I’m also seeing this same error on ray 2.32.0.

I’m running multi-agent train with a custom env. The game is a “continuing task”, aka the goal for any agent is to maximize the cumulative reward over an indefinite time horizon. So I’m never “terminating” but will “truncate” if 1) the agent acts out-of-bounds in a non-recoverable way or 2) after some amount of time to rollup for weight updates.

When I run it with num_env_runners=0 it works great. However, if I run it with num_env_runners greater than 0, it runs for a while and then breaks:

Traceback (most recent call last):
  File "~/workspace/policy_trainers/multi_agent_rllib.py", line 108, in <module>
    run_train()
  File "~/workspace/policy_trainers/multi_agent_rllib.py", line 98, in run_train
    result = algo.train()
  File "~/workspace/.venv/lib/python3.10/site-packages/ray/tune/trainable/trainable.py", line 331, in train
    raise skipped from exception_cause(skipped)
  File "~/workspace/.venv/lib/python3.10/site-packages/ray/tune/trainable/trainable.py", line 328, in train
    result = self.step()
  File "~/workspace/.venv/lib/python3.10/site-packages/ray/rllib/algorithms/algorithm.py", line 875, in step
    self.workers.sync_env_runner_states(
  File "~/workspace/.venv/lib/python3.10/site-packages/ray/rllib/env/env_runner_group.py", line 516, in sync_env_runner_states
    self.foreach_worker(
  File "~/workspace/.venv/lib/python3.10/site-packages/ray/rllib/env/env_runner_group.py", line 885, in foreach_worker
    local_result = [func(self.local_worker())]
  File "~/workspace/.venv/lib/python3.10/site-packages/ray/rllib/env/env_runner_group.py", line 513, in _update
    _env_runner.set_state(ray.get(ref_env_runner_states))
  File "~/workspace/.venv/lib/python3.10/site-packages/ray/rllib/env/multi_agent_env_runner.py", line 685, in set_state
    self._env_to_module.set_state(state["env_to_module_connector"])
  File "~/workspace/.venv/lib/python3.10/site-packages/ray/rllib/connectors/connector_pipeline_v2.py", line 231, in set_state
    raise KeyError(f"No state found in `state` for connector piece: {key}!")
KeyError: 'No state found in `state` for connector piece: 000_AddObservationsFromEpisodesToBatch!'

For reference, here’s the error in context:

@override(ConnectorV2)
def set_state(self, state: Dict[str, Any]) -> None:
    for i, connector in enumerate(self.connectors):
        key = f"{i:03d}_{type(connector).__name__}"
        if key not in state:
            raise KeyError(f"No state found in `state` for connector piece: {key}!")
        connector.set_state(state[key])

When I add a debug in connector_pipeline_v2.py where the error is thrown, I’m seeing that state is an empty dictionary.

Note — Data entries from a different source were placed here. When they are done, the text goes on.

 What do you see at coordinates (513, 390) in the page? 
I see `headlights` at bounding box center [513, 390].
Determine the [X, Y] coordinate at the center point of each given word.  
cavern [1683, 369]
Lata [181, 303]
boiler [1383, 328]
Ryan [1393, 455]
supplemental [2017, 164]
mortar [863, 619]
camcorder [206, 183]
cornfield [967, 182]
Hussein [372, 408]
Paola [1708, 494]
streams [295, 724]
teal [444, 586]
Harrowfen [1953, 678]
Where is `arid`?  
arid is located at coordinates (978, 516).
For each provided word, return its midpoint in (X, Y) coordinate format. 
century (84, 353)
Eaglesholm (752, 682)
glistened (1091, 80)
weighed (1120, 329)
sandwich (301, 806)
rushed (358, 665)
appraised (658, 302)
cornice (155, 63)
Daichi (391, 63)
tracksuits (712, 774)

If I move the debug to outside the for loop, so it hits earlier in training, I can see 000_AddObservationsFromEpisodesToBatch in the keys.

I’m wondering if this has to do with the output of step() in my env? Here’s the signature:

def step(
    self, action_dict: dict[str, np.ndarray]
) -> tuple[dict[str, np.ndarray], dict[str, float], dict[str, bool], dict[str, bool], dict[str, dict]]:

and the return values:

return observations, step_rewards, terminateds, truncateds, info

Right now those dictionaries have keys for each key in action_dict.keys(), not each key in self._agent_ids. I think this is the correct pattern, but maybe is a hint for where the error is coming from?